Extracted entries: Begin
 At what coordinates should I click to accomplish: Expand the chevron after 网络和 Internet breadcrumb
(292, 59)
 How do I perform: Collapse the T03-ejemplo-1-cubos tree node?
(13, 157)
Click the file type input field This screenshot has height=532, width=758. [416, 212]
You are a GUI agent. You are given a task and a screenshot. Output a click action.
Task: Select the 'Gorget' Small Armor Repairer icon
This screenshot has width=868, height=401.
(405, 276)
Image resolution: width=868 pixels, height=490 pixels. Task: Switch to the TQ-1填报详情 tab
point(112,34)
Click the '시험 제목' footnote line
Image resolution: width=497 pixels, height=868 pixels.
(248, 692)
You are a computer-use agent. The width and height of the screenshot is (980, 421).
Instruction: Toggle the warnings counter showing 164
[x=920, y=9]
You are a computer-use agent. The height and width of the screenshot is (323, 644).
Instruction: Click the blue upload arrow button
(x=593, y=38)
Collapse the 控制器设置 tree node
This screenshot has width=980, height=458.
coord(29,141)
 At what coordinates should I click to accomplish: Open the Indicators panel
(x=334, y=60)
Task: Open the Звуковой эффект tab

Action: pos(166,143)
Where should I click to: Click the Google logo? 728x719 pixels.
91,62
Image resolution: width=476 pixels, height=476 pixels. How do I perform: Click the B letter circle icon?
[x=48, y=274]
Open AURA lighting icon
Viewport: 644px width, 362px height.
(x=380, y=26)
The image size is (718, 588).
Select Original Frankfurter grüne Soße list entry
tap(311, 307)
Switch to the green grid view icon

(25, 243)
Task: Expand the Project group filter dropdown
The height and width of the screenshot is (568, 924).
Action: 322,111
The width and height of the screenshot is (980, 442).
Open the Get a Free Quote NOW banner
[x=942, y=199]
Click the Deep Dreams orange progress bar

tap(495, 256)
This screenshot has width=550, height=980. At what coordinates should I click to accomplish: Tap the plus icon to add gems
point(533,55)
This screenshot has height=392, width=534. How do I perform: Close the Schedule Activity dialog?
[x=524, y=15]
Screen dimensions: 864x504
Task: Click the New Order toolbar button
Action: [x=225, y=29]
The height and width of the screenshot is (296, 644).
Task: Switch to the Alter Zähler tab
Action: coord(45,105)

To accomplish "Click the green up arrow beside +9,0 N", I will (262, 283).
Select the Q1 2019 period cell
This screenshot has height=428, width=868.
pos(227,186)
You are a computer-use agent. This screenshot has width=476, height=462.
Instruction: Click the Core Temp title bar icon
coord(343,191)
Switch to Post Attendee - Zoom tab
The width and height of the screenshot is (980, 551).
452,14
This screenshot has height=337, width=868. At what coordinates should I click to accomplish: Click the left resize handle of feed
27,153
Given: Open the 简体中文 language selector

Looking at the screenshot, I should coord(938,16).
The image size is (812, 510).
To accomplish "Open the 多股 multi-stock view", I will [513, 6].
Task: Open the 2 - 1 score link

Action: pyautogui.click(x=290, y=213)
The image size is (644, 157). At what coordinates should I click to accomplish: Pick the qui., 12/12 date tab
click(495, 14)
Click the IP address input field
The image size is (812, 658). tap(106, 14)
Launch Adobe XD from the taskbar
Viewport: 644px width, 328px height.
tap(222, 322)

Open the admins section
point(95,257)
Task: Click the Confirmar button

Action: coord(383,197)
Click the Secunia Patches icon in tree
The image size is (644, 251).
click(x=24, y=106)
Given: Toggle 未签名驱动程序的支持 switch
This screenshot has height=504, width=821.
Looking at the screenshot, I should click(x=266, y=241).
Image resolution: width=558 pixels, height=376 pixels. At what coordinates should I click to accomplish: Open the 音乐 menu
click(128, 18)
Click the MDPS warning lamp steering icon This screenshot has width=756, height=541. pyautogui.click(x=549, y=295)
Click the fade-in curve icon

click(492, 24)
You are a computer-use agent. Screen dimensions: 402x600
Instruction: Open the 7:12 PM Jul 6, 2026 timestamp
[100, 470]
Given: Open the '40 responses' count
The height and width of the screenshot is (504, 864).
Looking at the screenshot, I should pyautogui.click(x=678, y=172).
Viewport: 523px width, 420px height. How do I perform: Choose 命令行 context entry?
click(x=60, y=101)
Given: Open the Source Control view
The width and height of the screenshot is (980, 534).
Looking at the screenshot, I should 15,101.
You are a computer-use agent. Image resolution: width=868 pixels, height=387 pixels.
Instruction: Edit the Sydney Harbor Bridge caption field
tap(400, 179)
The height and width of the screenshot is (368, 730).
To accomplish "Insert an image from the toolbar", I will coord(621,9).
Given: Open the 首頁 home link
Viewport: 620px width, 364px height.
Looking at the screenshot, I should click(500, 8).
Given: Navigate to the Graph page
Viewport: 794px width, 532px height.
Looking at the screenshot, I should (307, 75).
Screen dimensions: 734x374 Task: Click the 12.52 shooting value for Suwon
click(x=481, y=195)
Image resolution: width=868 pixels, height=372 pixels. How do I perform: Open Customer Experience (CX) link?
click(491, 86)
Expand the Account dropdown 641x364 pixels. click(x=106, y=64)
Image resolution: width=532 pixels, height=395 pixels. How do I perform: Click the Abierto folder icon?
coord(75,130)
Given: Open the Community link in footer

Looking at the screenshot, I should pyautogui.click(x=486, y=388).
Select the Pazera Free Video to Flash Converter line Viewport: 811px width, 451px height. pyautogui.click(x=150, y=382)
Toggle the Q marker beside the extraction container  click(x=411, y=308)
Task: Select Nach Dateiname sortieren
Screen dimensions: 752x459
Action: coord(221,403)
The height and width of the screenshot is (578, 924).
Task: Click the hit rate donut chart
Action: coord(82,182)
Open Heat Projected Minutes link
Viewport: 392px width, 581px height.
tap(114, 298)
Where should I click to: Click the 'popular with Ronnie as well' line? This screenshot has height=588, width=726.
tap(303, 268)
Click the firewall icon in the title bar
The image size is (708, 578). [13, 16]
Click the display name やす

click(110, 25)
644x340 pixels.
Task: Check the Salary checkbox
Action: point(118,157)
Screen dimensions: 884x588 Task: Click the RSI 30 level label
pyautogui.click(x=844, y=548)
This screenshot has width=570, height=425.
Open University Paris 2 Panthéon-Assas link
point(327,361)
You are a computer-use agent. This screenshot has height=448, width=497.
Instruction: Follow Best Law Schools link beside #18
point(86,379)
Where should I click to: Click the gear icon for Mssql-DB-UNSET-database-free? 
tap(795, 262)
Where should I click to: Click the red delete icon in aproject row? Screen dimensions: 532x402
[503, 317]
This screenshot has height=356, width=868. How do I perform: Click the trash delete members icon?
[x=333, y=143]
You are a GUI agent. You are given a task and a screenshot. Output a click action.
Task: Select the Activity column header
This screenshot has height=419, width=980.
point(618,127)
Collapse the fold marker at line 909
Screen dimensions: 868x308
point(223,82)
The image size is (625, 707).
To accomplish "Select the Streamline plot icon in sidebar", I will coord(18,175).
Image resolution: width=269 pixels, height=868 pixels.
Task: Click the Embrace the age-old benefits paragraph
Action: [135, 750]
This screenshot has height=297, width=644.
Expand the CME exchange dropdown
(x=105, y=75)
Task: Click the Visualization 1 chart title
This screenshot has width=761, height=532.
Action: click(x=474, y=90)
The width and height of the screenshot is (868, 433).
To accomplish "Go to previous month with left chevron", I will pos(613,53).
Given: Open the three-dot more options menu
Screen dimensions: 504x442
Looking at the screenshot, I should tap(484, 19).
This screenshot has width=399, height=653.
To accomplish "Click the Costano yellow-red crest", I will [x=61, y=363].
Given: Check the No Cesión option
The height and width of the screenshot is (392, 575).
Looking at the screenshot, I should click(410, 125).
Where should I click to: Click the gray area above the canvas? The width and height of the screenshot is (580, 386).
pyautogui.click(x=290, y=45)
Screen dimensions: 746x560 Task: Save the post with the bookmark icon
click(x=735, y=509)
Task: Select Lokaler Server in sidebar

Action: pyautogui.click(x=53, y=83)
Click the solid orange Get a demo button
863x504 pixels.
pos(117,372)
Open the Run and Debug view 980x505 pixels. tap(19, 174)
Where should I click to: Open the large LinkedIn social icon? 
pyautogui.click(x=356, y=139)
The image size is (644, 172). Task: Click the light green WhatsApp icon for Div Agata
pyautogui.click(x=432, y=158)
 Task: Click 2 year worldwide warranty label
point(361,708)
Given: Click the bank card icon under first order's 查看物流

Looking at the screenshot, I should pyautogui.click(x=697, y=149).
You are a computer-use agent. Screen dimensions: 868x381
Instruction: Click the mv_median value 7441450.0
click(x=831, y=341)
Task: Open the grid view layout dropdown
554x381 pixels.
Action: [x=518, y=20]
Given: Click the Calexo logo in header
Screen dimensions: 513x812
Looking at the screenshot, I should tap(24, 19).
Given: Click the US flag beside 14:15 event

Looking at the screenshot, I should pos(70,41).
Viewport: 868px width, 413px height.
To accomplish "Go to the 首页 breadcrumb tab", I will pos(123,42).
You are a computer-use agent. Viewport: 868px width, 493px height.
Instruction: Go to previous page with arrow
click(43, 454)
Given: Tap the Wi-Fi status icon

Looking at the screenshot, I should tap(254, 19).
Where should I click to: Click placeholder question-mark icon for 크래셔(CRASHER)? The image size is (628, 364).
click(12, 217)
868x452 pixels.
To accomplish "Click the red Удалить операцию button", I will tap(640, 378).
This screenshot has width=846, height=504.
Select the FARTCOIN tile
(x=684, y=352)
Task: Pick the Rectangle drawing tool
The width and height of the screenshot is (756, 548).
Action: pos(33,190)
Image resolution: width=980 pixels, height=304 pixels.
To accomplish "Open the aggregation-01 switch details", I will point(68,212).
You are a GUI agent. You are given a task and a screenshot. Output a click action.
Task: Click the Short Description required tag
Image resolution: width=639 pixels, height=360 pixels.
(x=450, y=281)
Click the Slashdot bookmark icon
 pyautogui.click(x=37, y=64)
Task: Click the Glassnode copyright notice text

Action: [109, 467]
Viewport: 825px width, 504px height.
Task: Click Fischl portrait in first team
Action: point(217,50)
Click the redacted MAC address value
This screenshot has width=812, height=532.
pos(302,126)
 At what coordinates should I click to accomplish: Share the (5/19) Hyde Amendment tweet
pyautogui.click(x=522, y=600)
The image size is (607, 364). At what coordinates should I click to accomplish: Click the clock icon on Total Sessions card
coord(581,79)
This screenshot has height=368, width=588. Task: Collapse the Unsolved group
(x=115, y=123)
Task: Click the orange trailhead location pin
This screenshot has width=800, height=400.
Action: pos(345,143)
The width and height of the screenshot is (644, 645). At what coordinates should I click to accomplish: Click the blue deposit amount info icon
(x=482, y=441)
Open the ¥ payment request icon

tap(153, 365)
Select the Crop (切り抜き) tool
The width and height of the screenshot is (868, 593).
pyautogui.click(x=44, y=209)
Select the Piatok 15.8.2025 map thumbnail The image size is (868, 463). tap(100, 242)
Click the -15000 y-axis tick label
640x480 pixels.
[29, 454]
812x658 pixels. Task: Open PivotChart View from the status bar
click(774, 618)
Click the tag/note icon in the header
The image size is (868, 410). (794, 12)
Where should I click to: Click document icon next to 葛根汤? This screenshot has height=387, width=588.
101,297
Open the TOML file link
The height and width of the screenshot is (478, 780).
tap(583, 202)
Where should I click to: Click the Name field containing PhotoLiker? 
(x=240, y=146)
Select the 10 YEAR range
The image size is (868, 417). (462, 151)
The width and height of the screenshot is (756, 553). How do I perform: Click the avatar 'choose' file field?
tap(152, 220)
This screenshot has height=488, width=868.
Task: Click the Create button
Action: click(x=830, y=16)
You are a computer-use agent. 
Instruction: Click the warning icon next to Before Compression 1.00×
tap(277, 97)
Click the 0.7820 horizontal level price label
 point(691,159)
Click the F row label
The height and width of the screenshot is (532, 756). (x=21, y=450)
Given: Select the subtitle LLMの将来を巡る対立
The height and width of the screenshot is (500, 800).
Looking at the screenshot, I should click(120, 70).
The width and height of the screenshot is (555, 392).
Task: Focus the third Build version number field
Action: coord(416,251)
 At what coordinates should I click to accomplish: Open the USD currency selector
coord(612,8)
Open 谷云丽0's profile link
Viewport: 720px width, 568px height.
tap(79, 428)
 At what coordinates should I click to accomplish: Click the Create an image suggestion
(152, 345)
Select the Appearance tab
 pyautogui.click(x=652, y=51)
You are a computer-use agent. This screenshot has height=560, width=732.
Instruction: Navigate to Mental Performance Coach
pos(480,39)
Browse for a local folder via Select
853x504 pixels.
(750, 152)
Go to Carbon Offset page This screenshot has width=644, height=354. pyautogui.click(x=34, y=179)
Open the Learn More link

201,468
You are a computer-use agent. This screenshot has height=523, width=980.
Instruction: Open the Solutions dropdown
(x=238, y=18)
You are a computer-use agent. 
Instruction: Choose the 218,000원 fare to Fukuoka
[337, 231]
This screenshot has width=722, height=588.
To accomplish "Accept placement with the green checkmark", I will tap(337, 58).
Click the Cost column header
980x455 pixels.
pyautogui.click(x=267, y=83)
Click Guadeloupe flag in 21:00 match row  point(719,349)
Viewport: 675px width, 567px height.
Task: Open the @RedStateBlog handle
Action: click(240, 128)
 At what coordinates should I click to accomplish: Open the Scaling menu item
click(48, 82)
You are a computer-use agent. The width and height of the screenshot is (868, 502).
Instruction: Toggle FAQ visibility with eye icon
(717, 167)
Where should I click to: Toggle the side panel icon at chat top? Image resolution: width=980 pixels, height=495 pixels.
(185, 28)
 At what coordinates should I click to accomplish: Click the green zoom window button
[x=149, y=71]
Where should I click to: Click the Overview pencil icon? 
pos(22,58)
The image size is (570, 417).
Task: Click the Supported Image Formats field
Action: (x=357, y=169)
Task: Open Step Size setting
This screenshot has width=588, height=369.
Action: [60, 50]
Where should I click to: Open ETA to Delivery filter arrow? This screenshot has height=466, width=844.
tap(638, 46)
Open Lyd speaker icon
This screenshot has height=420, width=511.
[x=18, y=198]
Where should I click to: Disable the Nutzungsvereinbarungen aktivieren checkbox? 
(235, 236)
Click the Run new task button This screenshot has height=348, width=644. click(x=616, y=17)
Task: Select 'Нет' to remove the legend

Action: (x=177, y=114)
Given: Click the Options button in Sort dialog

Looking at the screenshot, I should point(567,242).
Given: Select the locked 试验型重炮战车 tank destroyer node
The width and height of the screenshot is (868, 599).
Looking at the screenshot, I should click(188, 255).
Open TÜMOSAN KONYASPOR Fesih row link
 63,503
Extracted entries: End
• What to work on
Set down no line except those from the one with "Task: Select 'Нет' to remove the legend" to the last line of the data, inclusive, each exactly as written.

• Solution to this exercise
Task: Select 'Нет' to remove the legend

Action: (x=177, y=114)
Given: Click the Options button in Sort dialog

Looking at the screenshot, I should point(567,242).
Given: Select the locked 试验型重炮战车 tank destroyer node
The width and height of the screenshot is (868, 599).
Looking at the screenshot, I should click(188, 255).
Open TÜMOSAN KONYASPOR Fesih row link
 63,503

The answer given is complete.